The S&P 500 index has now sunk 4.5% since President Donald Trump announced a fresh round of tariffs on Chinese imports at the start of August and is on course for its worst three-week percentage slide this year.
A brief recovery on Tuesday on signs that Washington would delay some of those moves quickly evaporated on Wednesday morning.
Yields on two-year Treasury notes rose above the 10-year yield for the first time since 2007, a metric widely viewed as a classic recession signal, spooking investors.
The interest-rate sensitive bank subsector plunged 4.3%, while the broader financial sector fell 3.5%, putting them on course for their biggest one-day percentage fall this year.
“The bond market is the one that seems to be leading, the stock market is just kind of following at this point. That tells you we are in a headline market where investors will react quickly to what the flavor of the day is,” said Joe Saluzzi, co-manager of trading at Themis Trading in Chatham, New Jersey.
“If you look at the U.S. fundamentals right now, growth is decent and earnings have been good and that supports stock market at this level.”
Adding to grim mood was data showing Germany’s economy contracted in the second quarter, while Chinese industrial output growth cooled to a more than 17-year low in July.
The CBOE Volatility index, also known as Wall Street’s “fear gauge”, rose 5.2 points to 22.71.

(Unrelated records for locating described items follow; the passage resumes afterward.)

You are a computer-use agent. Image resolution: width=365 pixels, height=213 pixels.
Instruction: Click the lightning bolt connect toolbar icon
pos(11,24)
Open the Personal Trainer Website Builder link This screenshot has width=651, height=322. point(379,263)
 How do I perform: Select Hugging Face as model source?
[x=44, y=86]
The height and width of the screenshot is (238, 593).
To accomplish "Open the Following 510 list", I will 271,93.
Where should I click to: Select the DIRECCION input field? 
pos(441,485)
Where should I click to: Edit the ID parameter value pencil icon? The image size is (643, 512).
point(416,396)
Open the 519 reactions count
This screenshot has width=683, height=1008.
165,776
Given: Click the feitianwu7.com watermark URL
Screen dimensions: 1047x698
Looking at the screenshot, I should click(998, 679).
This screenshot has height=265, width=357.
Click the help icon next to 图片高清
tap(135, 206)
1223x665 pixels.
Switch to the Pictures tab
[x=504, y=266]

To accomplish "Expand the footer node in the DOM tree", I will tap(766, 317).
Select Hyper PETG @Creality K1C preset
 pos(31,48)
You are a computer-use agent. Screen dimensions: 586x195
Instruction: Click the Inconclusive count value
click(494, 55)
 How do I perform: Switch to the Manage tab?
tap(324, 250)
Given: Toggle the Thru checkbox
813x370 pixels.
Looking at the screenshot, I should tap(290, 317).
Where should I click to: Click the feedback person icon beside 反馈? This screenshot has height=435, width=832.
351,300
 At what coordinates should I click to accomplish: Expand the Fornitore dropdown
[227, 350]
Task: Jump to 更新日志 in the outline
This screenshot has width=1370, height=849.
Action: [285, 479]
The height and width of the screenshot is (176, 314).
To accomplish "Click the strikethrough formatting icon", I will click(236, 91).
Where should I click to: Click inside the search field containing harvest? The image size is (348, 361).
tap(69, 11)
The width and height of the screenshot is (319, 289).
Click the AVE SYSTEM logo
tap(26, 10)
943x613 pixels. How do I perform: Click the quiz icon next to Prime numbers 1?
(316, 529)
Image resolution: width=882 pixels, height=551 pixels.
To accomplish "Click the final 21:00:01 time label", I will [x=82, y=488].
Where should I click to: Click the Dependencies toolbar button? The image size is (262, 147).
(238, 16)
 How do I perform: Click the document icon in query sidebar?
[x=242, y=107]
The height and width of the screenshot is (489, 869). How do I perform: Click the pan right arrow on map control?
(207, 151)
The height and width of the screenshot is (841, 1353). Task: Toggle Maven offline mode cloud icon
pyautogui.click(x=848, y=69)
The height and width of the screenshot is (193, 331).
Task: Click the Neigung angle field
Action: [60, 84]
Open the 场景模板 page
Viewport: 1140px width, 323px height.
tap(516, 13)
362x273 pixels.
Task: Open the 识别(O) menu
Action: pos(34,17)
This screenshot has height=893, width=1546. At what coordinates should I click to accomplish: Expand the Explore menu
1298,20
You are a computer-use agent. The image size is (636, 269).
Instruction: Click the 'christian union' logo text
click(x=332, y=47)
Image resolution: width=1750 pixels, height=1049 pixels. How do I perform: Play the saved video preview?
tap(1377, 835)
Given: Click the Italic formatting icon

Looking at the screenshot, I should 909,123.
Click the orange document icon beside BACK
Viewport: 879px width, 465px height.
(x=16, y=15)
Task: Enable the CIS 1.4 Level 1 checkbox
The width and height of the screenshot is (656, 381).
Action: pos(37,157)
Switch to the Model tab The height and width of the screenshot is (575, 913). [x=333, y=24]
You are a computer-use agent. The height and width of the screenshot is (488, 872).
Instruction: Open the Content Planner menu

Eight of the 11 major S&P sectors shed more than 2%. Only the defensive utilities sector was higher, while consumer staples and real estates posted the smallest losses.
At 13:04 p.m. ET, the Dow Jones Industrial Average was down 709.51 points, or 2.70%, at 25,570.40, the S&P 500 was down 79.36 points, or 2.71%, at 2,846.96. The Nasdaq Composite was down 239.60 points, or 2.99%, at 7,776.76.
The energy sector shed 3.9% as oil prices slumped on demand worries.
Shares of Apple Inc were down 2.7% after boosting markets a day earlier with a 4% rise. Chipmakers were also down, with the Philadelphia chip index slumping 3.4%.